### PROBLEM DESCRIPTION
When the word "entry" shows up in a line of the records below, copy that line.

Data records

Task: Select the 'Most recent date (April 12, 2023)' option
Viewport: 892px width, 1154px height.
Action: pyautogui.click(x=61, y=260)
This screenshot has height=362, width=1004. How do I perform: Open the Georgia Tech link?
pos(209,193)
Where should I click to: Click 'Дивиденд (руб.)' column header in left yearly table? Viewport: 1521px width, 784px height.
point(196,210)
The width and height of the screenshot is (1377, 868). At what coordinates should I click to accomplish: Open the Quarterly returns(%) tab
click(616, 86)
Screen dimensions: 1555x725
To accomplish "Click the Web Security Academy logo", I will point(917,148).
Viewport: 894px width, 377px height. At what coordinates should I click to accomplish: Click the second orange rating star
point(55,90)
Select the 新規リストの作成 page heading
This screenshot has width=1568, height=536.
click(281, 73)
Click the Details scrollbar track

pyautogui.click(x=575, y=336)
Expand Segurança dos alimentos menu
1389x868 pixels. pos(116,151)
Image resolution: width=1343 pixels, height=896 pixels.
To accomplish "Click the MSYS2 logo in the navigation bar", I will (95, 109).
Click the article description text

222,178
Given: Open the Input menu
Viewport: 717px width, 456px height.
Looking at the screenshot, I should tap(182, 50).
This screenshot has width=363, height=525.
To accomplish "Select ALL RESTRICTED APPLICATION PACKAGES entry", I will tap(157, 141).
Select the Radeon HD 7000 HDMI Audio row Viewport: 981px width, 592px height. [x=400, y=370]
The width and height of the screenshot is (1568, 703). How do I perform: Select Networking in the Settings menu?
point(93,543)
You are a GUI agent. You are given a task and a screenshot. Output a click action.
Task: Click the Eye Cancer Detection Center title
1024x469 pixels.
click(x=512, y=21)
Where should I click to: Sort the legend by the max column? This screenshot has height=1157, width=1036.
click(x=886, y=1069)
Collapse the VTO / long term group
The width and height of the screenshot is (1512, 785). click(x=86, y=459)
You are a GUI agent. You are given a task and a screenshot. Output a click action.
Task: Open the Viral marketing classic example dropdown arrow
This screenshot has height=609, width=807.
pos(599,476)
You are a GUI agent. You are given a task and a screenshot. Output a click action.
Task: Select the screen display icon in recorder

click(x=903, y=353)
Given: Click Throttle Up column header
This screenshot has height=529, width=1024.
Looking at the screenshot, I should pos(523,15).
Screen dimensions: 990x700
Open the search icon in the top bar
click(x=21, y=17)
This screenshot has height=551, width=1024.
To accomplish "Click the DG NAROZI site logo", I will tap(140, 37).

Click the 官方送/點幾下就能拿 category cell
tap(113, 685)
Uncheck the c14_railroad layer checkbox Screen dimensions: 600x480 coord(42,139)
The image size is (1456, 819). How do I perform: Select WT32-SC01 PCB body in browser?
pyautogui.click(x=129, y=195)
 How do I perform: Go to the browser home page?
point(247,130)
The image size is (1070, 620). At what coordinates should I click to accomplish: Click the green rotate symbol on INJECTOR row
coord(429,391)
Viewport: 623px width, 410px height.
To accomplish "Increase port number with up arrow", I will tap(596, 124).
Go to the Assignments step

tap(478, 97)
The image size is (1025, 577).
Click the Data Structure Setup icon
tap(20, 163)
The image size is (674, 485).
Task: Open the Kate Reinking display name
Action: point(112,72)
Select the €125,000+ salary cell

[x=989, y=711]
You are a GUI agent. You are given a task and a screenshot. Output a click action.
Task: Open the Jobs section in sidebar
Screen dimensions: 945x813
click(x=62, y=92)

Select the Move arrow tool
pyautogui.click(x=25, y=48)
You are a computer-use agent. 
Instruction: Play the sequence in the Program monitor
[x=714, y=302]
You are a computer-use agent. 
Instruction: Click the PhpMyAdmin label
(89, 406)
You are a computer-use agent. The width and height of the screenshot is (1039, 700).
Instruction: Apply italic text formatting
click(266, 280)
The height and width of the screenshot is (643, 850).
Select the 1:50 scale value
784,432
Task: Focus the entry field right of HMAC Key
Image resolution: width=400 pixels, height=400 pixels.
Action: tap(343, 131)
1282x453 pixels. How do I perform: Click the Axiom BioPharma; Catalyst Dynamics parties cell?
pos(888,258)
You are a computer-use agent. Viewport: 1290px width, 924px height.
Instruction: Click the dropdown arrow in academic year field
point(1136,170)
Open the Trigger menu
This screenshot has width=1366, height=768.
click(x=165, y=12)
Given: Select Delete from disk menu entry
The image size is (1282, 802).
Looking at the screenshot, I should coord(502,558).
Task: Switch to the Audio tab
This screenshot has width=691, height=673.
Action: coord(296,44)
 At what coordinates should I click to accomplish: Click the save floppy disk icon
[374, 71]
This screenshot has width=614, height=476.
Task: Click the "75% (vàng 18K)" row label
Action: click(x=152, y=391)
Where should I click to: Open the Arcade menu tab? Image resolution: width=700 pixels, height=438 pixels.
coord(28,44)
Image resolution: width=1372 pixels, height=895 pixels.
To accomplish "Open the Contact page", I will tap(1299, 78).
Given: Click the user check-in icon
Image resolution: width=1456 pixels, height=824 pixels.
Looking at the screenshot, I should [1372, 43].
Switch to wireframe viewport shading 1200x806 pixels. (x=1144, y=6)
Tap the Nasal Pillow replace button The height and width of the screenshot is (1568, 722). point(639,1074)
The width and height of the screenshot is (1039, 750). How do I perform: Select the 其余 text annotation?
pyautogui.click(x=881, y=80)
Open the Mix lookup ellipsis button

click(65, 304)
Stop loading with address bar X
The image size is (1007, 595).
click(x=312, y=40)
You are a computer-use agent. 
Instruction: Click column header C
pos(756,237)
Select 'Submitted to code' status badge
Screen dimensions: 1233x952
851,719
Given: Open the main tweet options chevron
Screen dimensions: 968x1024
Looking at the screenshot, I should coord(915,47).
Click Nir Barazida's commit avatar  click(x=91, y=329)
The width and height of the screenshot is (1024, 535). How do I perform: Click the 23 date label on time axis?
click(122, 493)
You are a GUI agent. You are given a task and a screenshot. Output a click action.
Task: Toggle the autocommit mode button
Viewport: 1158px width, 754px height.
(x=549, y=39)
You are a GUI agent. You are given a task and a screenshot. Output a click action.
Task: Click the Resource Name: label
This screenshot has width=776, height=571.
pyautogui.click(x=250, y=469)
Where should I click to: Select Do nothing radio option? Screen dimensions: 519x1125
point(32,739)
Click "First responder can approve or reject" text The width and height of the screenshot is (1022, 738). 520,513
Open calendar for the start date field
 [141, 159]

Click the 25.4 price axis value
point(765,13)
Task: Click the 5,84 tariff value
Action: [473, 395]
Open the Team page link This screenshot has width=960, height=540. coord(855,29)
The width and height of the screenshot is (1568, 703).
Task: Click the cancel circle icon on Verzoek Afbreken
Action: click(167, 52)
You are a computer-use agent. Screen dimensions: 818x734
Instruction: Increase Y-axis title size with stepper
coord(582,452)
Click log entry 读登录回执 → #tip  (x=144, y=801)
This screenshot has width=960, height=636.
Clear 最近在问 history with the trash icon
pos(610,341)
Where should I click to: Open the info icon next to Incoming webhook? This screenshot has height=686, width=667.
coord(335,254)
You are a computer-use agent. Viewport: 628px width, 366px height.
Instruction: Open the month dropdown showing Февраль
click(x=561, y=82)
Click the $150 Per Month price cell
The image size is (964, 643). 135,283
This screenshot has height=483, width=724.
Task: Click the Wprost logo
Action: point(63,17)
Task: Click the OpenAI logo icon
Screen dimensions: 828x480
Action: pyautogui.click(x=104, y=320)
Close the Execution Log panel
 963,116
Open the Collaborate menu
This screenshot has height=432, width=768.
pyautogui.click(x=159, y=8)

### RESULT OF THIS EXERCISE
To accomplish "Select ALL RESTRICTED APPLICATION PACKAGES entry", I will tap(157, 141).
Task: Focus the entry field right of HMAC Key
Given: Select Delete from disk menu entry
Click log entry 读登录回执 → #tip  (x=144, y=801)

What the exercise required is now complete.